# A GSD and a Shiloh



## spiritsmom (Mar 1, 2003)

It is night and day in terms of differences between these two girls!

Berlin is all go, go, go, crazy puppy, in your face, whatcha doing, hey look at me, uh-oh puppy - GSD.

Glory is all hi there, snooze, stretch, go sniff, chew my bone, chase an ant, yawn, snore, happy to be here puppy - Shiloh Shepherd.

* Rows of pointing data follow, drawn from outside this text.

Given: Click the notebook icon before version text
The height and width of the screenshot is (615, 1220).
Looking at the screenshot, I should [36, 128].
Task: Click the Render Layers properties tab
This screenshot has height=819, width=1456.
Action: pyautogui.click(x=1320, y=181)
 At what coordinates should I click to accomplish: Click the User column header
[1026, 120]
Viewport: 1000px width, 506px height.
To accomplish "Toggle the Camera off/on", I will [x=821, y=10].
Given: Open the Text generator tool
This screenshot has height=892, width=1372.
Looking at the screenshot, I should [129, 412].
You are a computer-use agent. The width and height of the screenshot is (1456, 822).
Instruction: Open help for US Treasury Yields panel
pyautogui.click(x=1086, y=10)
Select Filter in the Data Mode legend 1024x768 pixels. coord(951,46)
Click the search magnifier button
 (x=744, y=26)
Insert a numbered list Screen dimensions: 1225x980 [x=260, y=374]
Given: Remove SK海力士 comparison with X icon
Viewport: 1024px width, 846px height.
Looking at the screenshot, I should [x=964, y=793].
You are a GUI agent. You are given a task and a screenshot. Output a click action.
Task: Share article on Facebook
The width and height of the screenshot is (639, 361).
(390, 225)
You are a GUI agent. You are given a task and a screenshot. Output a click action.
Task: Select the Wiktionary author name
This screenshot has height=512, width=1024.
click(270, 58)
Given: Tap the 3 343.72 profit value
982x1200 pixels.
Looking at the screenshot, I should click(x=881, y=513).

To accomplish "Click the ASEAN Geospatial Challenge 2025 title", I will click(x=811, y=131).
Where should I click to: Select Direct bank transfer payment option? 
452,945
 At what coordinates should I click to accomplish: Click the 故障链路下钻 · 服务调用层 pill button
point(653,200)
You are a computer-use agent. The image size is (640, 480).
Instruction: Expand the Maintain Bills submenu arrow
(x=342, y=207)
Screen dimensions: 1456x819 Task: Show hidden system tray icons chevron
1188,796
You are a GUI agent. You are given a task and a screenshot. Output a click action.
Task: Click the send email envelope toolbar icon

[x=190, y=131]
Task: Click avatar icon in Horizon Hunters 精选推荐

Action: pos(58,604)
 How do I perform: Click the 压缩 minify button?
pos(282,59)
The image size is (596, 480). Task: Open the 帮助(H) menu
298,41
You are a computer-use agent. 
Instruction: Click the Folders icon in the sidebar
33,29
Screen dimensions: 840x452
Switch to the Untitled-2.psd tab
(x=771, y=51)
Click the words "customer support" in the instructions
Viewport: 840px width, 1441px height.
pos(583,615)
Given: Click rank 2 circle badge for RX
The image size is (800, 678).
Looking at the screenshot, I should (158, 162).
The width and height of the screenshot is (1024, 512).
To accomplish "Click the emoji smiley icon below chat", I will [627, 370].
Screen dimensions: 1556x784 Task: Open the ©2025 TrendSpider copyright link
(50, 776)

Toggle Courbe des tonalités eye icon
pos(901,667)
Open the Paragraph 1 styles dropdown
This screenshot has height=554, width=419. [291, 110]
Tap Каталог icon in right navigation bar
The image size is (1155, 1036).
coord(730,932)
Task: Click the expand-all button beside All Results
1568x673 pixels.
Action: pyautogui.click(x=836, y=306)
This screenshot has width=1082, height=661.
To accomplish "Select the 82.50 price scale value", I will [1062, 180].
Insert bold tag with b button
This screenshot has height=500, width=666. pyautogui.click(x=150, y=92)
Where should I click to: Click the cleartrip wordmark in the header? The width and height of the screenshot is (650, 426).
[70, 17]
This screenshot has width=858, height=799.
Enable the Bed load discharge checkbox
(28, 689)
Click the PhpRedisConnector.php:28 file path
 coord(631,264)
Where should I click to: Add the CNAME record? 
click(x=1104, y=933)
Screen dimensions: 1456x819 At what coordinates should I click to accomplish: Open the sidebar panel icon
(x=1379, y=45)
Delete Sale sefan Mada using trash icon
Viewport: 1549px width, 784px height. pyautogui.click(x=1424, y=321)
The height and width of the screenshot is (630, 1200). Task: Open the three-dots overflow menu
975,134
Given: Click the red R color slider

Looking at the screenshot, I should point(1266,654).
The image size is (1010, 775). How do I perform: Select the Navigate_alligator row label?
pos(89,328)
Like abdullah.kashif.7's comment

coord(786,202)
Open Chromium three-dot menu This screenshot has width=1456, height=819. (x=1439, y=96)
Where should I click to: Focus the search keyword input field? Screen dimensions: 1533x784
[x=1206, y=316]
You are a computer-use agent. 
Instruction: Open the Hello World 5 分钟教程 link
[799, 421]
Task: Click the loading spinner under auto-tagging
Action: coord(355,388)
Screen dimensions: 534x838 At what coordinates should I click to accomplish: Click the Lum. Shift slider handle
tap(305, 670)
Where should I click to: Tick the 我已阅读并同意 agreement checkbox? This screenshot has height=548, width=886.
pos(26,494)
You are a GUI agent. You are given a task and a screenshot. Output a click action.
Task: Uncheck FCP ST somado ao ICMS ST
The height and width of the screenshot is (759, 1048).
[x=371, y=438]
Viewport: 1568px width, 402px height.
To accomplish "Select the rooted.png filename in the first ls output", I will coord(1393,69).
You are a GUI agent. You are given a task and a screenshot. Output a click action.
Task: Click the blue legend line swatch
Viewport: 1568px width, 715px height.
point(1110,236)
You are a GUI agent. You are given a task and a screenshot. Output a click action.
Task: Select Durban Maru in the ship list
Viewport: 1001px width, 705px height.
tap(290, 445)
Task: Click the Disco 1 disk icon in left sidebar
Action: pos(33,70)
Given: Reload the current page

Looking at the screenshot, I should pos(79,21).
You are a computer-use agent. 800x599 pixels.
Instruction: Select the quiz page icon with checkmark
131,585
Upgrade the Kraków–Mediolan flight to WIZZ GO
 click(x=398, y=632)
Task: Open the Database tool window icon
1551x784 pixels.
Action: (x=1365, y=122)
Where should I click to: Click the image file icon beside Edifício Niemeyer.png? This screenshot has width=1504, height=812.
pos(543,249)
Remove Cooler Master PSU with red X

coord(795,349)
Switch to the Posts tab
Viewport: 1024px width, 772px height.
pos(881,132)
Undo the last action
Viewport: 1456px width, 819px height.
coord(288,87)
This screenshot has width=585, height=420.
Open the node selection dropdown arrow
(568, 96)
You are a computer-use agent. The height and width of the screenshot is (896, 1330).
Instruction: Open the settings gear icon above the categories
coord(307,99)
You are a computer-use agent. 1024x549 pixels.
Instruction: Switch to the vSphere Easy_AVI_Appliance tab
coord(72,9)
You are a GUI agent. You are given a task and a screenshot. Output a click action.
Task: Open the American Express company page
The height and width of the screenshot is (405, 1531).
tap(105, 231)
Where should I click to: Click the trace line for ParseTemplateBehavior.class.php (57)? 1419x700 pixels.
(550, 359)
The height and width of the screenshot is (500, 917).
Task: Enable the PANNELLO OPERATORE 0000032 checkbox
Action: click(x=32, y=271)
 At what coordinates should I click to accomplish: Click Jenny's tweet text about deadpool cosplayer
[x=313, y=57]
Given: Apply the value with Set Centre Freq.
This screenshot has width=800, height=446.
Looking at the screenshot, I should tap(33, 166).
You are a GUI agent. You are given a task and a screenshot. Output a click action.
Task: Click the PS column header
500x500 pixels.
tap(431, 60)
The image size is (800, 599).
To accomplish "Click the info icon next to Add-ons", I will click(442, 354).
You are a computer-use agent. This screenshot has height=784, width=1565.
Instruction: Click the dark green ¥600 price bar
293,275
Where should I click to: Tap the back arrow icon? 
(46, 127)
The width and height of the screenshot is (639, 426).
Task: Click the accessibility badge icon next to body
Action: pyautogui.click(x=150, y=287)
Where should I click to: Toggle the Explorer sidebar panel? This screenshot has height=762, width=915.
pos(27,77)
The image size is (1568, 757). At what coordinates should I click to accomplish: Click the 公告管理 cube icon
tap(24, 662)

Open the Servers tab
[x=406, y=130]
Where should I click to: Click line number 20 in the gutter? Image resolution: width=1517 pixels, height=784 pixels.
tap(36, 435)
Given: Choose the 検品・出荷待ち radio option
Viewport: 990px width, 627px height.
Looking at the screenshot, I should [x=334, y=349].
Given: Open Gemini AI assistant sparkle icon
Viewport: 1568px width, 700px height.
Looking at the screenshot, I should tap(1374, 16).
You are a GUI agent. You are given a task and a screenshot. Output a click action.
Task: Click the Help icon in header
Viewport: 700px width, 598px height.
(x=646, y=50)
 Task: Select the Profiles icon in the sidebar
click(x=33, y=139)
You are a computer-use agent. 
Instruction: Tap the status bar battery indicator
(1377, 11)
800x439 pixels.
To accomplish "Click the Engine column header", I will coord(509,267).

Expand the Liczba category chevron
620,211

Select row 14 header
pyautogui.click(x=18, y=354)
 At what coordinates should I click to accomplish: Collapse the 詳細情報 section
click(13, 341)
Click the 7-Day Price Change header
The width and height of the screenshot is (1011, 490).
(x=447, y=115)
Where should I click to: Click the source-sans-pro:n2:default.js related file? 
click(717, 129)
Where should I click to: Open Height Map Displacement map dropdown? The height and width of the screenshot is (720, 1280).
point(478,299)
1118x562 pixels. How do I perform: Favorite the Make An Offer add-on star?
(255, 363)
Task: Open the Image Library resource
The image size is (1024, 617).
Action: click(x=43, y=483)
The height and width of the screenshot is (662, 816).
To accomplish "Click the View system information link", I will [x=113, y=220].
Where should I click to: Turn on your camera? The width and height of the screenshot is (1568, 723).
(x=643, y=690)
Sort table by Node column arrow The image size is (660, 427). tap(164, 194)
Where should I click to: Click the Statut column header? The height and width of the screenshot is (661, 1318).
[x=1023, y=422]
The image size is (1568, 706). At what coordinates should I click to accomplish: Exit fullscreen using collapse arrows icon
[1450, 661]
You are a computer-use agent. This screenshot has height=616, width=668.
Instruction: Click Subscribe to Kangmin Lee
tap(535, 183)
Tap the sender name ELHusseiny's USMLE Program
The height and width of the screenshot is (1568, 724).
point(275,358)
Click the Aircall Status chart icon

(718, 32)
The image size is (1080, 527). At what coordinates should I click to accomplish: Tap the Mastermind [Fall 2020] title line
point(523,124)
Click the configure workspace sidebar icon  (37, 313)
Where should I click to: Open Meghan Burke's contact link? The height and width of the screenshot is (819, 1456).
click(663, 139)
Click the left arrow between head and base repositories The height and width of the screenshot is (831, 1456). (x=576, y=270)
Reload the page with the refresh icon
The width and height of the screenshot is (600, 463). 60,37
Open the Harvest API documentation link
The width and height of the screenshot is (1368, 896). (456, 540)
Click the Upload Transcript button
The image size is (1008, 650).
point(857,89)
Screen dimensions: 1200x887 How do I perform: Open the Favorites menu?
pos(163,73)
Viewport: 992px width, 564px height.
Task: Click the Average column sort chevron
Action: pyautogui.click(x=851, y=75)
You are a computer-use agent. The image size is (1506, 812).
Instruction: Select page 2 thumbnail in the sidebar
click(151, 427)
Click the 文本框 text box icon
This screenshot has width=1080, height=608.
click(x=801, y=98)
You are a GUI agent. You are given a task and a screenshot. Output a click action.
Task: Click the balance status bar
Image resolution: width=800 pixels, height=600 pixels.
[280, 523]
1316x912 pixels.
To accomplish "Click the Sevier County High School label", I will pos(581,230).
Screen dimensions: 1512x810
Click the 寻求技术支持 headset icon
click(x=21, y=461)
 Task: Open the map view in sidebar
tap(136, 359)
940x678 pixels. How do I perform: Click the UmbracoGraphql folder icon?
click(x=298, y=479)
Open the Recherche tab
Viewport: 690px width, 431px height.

Berlin is 5 mos old and Glory is 10 weeks. They do like each other! They are just as different as could be.

Berlin:
















































Glory:


----------



## KZoppa (Aug 14, 2010)

GLORY IS ADORABLE!!!!! I love "glasses" look she has going on... OMG CUTE!!!


----------



## LuvourGSDs (Jan 14, 2007)

Really cute..... :wub: Hey, just looked at that jollyball egg for my pup, but did not get... They/you like? Two pups at the same time, wowsa.  Have fun, they grow toooo fast.....


----------



## kiya (May 3, 2010)

They are beautiful!
My 9yr old male Shiloh, Apache, still acts like a crazy play driven pup, sometimes I can't stand him. Then I say to myself bite your tongue he's 9, so he gets a free pass for being so "lively". I think that's why him & my 18 month old GSD butt heads. I think the 2 of them were cut from the same mold. He thinks all the toys belong to him, she thinks they belong to her. I remember when he was a baby I thought it was really funny that when I would give him a cookie he would sit there and literally bounce off the floor, 9 yrs later he still bounces off the floor while waiting for that cookie.
My 7yr old female Shiloh is like your Shiloh girl. Her attitude is like "yeah ok whatever".


----------



## fuzzybunny (Apr 29, 2011)

Michelle, is Glory one of Virginia's baby's from the Cash~Poppy breeding? If so, I'm soooo jealous. I love that breeding but just can't get another one anytime soon. Both your pups are gorgeous! You have you hands full. My Shiloh, Jazz, sounds like your Berlin, lol. Never a dull moment.


----------



## Caledon (Nov 10, 2008)

Cute puppies.

A behaviourist I went to breends Shilohs. She had one male that she used as her "tester" when we took Dakota there. Beautiful dogs


----------



## 1sttimeforgsd (Jul 29, 2010)

Both of your pups are beautiful!


----------



## spiritsmom (Mar 1, 2003)

No Glory is from the Brick Chapel Rafe-Delyla litter. We were actually going to get a Cash-Poppy female and called Virginia about one, talked to her a bit and then we never could get ahold of her again so we gave up and went with this litter. I was able to attend the LE and was only going to see if one would fit what I was looking for - she was the only one who did so I took her!


----------



## Tbarrios333 (May 31, 2009)

Adorable, both of them! :wub: Where is Berlin from? She's gorgeous!


----------



## spiritsmom (Mar 1, 2003)

Berlin is from vonshap.com they are east of Columbus, Ohio. She doesn't have the greatest of websites though.


----------



## LaRen616 (Mar 4, 2010)

They are both beautiful. :wub:

You have 3 puppies under 1 year old? How do you find time for those 3 plus your other dogs? :crazy:


----------



## spiritsmom (Mar 1, 2003)

Nyxie is 1 yr, Berlin is 5 months and Glory is 10 weeks. I've reduced my hours at work for the summer to be able to spend more time with them. Just working on getting Glory potty trained is the current struggle. I'd like to be able to walk all 3 at the same time in the fall. Nyxie and Berlin walk fairly well together. So far we've been doing well, they all get along and not all 3 are high drive. Berlin is the most and Nyxie is not so much and then Glory is low drive. If all 3 were high drive then I'd be in trouble. I'm working on getting Glory to learn a little independence which she is resisting. But otherwise no real problems. I've raised 2 puppies at the same time before or have had 2 young dogs at the same time and survived it just fine. Some people can't do 2 at once, but some can.


----------